Reputation: 5273
I'm reading https://github.com/Element-Research/dpnn/blob/master/Inception.lua
You can see tons of clone()
's in this source. like
mlp:add(self.transfer:clone())
self.transfer
is nothing more than nn.ReLU()
.
Then,
Why does this code call activation functions using clone()
? Does this only concern memory issues?
I thought that the clone
shares parameters. Is this right? If it's right, it means all activations of this inception module share parameters. It looks like nonsense. Do I misunderstand Inception-Net?
Upvotes: 0
Views: 124
Reputation: 1465
self.transfer
then all modules transfer
in your net mlp
will have the same state variables output
and gradInput
. Look for example at this toy code
require 'nn'
module = nn.ReLU()
net = nn.Sequential():add(nn.Linear(2,2)):add(module):add(nn.Linear(2,1)):add(module)

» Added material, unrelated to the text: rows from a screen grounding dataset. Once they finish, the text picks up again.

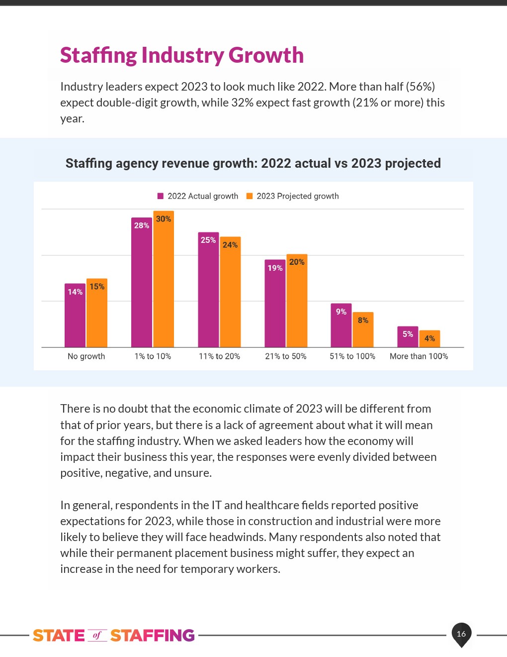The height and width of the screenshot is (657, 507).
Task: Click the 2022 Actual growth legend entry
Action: pos(198,196)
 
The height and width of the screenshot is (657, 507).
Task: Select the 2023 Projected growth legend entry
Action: pos(293,196)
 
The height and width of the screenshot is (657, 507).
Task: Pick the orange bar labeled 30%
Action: pos(164,279)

input = torch.Tensor(2,2):random()
net:forward(input)
print(net:get(2).output)
print(net:get(4).output)
Both print statements will return the same value. Modifying one of the module
outputs will modify the other one. Since we do not want this behavior we have to clone the module. (However in your case, cloning a simple nn.ReLU()
is not that useful.)
If arguments are provided to the clone(...) function it also calls share(...) with those arguments on the cloned module after creating it, hence making a deep copy of this module with some shared parameters.
Therefore if you don't provide any arguments the parameters won't be shared.